The Stand-Out Price

You’re ready with your small entry quantum,…

…looking to add on to you portfolio. 

You’re always liquid,…

…owing to your small entry quantum strategy. 

Where do you enter?

This is not a difficult question.

Why is this question not difficult?

That’s because the stocks in your portfolio are fundamentally tested, and have been found to be sound by you.  

Fundamental soundness is a bombastic plus. 

Now comes the next question.

Where is margin of safety being offered to you?

Is it enough margin of safety for you?

Are more stocks offering this kind of margin of safety?

What, then, is a stand-out price?

You will enter there. 

A stand-out price hits you in the eye. 

It is unusual. 

It speaks of a large fall such that the level of the price draws your attention within milliseconds. 

When you see a stand-out price on the way down like this, you ask the next questions. 

Why is the price where it is? 

What has happened?

Whatever that has happened, is it a one-time thing?

Is the momentum of the fall subsiding, or mid-way, or what?

Ask as many questions as you may want. 

The answer you want to drive at is yes or no.

Yes as in you would like to use your small entry quantum to pick up the stock in question. 

No as in you would like to wait for more clarification. 

If you pick up, you’re done for the day, if you follow a one-entry per day strategy, that is. 

If not, you look for another stand-out price. 

Advertisements

Price Based Margin of Safety

You might laugh at this one.

However, it is need based. 

We have been talking so much about small entry quanta. 

A small entry quantum allows for smaller mistakes.

It allows you to enter many times. 

It is small enough to make your capacity for entry outlast the number of margin of safety market days in a year. 

You take your savings. You define what you want to invest in equity for the year. 

You divide it by an estimate for the margin of safety days you might be getting for the year. You arrive at this number by estimating over a ten year average. 

Upon this division, you get your daily entry quantum, for the whole year, on margin of safety days. 

I go one step further to keep a constant small entry quantum defined for longer periods, for any particular entry day. 

As we said, small entry quanta should also mean many entries. 

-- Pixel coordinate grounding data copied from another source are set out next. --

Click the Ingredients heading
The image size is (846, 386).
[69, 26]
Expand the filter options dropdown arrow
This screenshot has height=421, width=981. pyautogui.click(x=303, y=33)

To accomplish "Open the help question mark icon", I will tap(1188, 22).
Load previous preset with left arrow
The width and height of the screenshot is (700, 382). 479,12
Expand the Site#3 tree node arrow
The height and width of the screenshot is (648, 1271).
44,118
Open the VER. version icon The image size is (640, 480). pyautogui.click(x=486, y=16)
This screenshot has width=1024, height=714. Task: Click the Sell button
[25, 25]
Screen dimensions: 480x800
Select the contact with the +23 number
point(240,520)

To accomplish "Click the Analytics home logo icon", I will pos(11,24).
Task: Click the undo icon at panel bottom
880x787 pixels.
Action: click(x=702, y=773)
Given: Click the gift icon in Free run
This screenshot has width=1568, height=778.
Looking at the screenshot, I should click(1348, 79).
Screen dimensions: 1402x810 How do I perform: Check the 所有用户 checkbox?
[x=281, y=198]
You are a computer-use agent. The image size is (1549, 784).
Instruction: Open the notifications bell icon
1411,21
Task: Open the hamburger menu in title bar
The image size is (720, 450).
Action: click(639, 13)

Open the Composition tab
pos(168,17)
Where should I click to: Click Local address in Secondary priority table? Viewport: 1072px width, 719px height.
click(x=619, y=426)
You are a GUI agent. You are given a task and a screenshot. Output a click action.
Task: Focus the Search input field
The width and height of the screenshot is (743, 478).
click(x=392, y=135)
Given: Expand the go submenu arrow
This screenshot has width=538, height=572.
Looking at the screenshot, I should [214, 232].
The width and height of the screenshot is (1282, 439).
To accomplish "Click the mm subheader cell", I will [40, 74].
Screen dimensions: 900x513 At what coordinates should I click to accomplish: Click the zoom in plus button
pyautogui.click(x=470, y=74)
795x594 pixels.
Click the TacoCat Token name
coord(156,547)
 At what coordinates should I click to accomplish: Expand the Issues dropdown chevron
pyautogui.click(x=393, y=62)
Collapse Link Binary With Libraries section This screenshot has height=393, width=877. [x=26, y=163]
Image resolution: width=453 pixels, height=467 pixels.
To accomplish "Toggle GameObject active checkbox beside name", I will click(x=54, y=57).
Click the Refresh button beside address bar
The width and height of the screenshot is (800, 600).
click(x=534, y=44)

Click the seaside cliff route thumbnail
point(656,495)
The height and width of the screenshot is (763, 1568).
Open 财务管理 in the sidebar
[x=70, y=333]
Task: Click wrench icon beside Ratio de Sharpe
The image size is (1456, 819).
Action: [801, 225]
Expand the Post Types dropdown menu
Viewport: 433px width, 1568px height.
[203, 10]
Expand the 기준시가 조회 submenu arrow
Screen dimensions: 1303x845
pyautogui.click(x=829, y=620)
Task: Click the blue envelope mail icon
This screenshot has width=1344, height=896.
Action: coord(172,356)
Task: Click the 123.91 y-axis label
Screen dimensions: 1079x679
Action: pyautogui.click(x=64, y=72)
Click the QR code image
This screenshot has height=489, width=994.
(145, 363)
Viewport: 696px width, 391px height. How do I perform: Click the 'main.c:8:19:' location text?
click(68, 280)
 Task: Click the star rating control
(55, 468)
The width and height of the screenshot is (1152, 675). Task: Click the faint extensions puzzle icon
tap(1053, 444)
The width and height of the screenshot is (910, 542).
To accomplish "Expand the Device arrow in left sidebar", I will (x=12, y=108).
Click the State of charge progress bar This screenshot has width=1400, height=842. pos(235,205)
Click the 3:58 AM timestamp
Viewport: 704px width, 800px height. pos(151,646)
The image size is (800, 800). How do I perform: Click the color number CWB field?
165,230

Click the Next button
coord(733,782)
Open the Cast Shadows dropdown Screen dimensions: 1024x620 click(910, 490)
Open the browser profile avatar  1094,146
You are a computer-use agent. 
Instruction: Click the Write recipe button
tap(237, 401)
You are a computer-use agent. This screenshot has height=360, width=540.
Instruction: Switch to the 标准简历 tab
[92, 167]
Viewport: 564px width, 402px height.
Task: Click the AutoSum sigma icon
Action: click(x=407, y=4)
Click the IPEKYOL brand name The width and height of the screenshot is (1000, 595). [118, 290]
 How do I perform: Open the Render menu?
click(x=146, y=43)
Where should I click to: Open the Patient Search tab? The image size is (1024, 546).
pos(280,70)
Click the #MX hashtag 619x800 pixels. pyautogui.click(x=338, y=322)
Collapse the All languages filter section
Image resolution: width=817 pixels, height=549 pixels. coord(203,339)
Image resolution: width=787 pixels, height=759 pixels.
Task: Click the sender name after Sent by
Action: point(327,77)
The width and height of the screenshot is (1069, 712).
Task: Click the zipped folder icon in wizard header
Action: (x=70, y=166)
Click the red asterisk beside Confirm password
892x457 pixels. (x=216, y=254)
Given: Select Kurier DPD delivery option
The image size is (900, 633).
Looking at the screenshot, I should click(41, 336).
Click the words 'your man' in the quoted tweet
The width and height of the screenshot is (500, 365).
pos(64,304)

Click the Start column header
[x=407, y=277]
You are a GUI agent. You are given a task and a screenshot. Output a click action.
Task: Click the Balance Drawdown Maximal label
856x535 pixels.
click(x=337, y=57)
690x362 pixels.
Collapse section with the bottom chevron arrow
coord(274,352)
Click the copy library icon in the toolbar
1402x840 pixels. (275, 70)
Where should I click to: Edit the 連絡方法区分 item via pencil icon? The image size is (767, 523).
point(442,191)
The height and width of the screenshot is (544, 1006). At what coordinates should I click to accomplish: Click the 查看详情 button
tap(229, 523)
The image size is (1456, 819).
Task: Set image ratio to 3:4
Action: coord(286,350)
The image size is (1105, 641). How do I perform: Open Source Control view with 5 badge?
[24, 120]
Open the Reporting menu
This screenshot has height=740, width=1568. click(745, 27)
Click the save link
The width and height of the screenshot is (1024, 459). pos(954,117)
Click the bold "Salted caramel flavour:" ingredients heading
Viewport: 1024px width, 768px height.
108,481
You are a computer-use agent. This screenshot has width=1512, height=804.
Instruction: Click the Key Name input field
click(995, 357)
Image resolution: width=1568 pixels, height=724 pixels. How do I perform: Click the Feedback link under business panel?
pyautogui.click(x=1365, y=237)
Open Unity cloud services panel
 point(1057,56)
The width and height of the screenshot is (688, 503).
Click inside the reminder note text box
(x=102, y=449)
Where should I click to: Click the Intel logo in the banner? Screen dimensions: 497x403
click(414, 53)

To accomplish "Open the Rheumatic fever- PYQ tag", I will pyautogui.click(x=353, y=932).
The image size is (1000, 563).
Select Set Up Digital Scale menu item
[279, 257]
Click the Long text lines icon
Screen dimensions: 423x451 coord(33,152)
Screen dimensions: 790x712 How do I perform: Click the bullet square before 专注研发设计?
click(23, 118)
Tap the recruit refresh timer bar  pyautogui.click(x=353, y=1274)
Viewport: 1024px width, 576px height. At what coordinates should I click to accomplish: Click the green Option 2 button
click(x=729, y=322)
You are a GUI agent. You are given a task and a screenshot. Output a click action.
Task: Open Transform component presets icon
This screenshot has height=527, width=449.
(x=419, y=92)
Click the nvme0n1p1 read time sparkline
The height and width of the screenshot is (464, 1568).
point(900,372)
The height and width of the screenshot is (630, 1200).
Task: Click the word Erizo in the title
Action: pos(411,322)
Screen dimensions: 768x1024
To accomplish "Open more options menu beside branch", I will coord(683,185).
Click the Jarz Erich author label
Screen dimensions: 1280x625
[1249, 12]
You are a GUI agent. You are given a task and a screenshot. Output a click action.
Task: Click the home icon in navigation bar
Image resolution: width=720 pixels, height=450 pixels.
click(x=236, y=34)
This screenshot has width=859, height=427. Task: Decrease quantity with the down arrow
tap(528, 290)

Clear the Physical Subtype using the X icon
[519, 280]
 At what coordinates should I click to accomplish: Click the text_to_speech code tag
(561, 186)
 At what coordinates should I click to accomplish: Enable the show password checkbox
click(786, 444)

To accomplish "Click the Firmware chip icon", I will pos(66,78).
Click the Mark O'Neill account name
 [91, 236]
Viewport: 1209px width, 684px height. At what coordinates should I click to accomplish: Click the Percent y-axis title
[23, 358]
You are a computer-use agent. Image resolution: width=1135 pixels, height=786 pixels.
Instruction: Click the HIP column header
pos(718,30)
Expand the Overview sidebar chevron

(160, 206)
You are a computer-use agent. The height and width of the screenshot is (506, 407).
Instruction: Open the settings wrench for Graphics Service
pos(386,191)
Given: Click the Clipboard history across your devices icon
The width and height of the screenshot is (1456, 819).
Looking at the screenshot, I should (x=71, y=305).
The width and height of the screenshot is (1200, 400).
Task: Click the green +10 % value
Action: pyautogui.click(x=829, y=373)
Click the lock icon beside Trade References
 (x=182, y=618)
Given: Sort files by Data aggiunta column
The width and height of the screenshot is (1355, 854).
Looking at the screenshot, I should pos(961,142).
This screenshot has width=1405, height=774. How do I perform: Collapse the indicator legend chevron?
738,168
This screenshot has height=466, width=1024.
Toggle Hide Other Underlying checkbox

We won’t be getting the same margin of safety every day.

On many days, we won’t be getting margin of safety at all, in the purist sense of its definition.

We will need to tweak the definition of margin of safety a bit, to have access to many entries. 

We are doing this because we are already on safe grounds. 

First up, we are playing with money we won’t be requiring for the next ten years, or so we estimate. 

Then, this is the money that is coming from our savings and is going into equity. It is for no other purpose. If it eventually doesn’t go into equity, we will end up finding some other use for it, such is human nature, and such is the nature of these multi-tasking times. 

Thus, if we see even a smallish entry possibility, we take it, because of the nature of the small entry quantum approach. 

How do we propose to tweak margin of safety?

We watch the price of a scrip we are unable to enter in. 

We watch, and we watch. 

Still too high. High, too, are fundamental entry allowers (FEAs), like price to earnings, price to book value, price to cash-flow, price to sales, etc., and we don’t enter. 

Then, one day, price starts to drop, for whatever reason. 

It continues to drop to a level, where we feel that for this particular scrip, that’s a pretty decent correction. 

It’s all feeling. 

You can look at charts, but then you tend to look once a month, and the feeling element fails to develop properly. 

So, we’re feeling pretty good about the level of correction, and we cast a glance at the FEAs. 

These are still a tad high, albeit much lower than before. 

For the FEAs to become lower than classic margin of safety levels, there could be a longer wait, or this event might not even happen, especially if we are looking at growth scrips.

If the event does not happen, it means no entry, and with our approach of small entry quanta, this leaves us high and dry with respect to the scrip. 

Are we going to let that happen?

Because of our safe small entry quantum approach, we are not going to let that happen if we can help it. 

When price offers margin of safety but FEAs are still a tad high, we enter with one quantum. 

Then we wait.

Scrip quotes some percentage points (2%, 3%, 5%, you choose) lower than our last entry. We enter with one more quantum, and so on. 

Now, two things can happen. 

The scrip can start zooming from here, and you are going to feel good about your entries. 

Or, the scrip falls further, and quotes lower than classical FEA definitions for margin of safety. 

Are you going to feel bad about your previous entries, which were small mistakes?

No.

Why?

You are too busy undertaking further entries into the scrip, quantum by quantum, for as long as the scrip quotes at levels below classical FEA definitions for margin of safety. 

Soon, you have a lot of entries done, at these safe levels, and you have more than made up for your few small mistakes. 

You’re good. 

In the other scenario, you were good anyways. 

Thanks to your small entry quantum strategy, it’s been a win-win for you all around.